Sure, It was a day that every High School student looks forward to. That final ceremonial act would, superficially, be the easiest and least meaningful: Commencement – put on the cap and gown, sit through a few speeches, receive my diploma, take pictures and go out to celebrate.
But in those last hours as a student, the perky, optimistic, ready-for-anything face I’d worn for four years melted away. I'd soon completely fall apart.
“Kingsley, don’t cry,” my good friend, Lena – who is a rising junior, told me the next morning. You see, at my school, the student body is extremely school compared to most NYC public high schools. So it is very easy for one to get close and have support when faced with adversities.
Graduation is a celebration of not only your success but also that of your family. One cannot achieve success without making sacrifices. Sacrifices that I'm sure everyone since graduate of the Class of 2016 have made throughout their high school career. So be sure to congratulate your peers and celebrate their successes. There is so much to look forward to, but don't let this be the focus because then it will feel remote and less appealing.
"I don’t want to leave. I don’t want this year to be over"
“I can’t help it,” I said to myself later on that day. “I don’t want to leave. I don’t want this year to be over. Nothing will ever be this good again.”
There's a tradition we have where on the last day, the High School graduates would walk through the halls for the last time while everyone in the school cheers them on and bid them farewell. As I walked out of the school for the last time, I was standing at the bus stop – not myself. Yes, I engaged in conversation with my closest friends but I had this overwhelming urge inside me and I inevitably couldn't control.
As I swipe and take a seat, tears began to stream down my cheeks. There was a reoccurring thought: "This is it. Everything is about to change". I rapidly wipe away the tears in hopes that no one noticed. I was calm but terrified. Still am actually. I feel like someone is constantly watching my every move. Making sure that I don’t derail.
High School had delivered to me everything that I could have ever wanted as a teenager. It had surrounded me with gifted individuals who always had something interesting to say. It had allowed me to be whoever I wanted to be, and so many things at once: A leader, a singer, an actor, a dancer, a scholar, an artist and a scientist.

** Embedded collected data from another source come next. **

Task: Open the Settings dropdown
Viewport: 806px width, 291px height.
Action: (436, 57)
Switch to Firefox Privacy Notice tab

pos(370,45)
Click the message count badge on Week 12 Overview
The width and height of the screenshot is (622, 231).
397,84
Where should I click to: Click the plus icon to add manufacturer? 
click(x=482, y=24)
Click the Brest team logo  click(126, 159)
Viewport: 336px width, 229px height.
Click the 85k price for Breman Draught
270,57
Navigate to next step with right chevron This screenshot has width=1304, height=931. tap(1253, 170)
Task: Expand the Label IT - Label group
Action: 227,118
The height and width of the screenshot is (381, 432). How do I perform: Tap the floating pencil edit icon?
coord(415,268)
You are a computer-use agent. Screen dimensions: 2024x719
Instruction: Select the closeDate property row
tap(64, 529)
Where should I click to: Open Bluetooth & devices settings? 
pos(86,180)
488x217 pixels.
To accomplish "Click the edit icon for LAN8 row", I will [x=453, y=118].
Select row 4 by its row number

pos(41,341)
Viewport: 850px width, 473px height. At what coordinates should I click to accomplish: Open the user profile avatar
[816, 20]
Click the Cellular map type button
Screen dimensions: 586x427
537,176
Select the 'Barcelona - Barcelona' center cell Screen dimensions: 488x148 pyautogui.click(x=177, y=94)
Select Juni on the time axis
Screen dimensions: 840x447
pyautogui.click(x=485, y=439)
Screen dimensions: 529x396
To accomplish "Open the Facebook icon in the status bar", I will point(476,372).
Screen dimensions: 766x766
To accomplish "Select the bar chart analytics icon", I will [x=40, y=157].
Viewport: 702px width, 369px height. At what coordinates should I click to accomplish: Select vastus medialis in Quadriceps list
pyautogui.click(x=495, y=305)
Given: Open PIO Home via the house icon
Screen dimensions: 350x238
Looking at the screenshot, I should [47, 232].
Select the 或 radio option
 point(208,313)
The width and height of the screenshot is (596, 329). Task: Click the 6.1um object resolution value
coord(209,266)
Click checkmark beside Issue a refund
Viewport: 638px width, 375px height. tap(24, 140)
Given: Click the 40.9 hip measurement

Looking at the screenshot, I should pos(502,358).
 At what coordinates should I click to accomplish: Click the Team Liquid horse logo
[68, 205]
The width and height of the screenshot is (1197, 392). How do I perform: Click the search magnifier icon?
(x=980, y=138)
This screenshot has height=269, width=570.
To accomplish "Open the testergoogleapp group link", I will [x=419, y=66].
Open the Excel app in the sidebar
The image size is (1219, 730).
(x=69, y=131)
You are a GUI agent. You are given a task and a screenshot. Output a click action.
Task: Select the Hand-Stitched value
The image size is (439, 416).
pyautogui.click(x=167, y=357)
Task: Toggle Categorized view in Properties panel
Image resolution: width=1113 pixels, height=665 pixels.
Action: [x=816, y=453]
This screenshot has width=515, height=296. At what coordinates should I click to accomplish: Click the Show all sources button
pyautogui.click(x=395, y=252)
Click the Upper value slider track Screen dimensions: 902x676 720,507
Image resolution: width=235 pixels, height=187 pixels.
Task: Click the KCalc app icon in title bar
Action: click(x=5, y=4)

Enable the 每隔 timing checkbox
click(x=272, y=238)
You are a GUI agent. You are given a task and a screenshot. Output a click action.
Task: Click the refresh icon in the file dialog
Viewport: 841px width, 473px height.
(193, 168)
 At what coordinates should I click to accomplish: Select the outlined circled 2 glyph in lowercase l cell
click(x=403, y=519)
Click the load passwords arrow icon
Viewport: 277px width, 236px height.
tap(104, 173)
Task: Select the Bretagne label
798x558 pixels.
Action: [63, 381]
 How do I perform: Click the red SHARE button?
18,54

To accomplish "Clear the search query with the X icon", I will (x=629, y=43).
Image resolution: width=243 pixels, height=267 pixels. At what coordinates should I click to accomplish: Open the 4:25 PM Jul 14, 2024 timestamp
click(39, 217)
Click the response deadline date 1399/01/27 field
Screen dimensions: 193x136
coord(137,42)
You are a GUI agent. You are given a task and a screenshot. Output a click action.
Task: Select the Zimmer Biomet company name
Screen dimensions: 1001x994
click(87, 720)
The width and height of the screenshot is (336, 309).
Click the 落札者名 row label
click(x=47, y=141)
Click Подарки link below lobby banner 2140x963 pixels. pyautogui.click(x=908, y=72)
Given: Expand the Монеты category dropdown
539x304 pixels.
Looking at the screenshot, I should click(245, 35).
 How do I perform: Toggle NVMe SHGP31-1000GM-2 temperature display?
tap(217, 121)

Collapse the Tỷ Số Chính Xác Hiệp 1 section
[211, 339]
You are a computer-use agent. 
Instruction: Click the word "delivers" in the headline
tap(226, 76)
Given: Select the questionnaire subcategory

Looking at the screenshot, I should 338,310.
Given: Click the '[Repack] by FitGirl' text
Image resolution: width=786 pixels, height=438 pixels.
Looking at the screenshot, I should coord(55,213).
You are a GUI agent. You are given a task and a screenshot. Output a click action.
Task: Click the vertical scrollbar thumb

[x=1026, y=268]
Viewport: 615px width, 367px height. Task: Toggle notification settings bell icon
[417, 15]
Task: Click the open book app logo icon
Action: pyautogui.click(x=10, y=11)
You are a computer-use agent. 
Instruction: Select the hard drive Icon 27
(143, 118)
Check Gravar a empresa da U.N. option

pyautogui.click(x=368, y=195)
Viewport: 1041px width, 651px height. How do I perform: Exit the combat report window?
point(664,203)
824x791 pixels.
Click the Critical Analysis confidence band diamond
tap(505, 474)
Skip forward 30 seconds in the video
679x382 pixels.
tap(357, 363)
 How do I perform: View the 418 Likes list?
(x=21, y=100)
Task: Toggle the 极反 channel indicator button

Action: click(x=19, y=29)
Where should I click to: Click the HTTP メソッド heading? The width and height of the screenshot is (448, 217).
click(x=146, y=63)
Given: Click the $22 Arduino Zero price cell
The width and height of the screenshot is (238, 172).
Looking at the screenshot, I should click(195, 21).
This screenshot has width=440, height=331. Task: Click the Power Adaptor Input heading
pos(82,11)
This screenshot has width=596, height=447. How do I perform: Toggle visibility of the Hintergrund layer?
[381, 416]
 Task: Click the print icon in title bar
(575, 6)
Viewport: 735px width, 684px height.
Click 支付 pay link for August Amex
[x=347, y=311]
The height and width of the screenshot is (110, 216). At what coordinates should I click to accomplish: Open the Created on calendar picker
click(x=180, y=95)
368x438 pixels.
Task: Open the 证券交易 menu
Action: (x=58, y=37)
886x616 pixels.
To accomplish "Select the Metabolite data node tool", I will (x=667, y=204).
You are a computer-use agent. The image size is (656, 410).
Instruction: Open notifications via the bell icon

And now, upon receiving a diploma, that person would be thrown into a world of total uncertainty. I am terrified by the thought that I would never truly be any of those things again. Even though I have an idea of what it is I want to study in college, there's no career that I can think of that'll allow me to incorporate all these things that I'm passionate about. But I'm aware now that it is up to me to take the initiative to change that and take my dreams and make it a reality.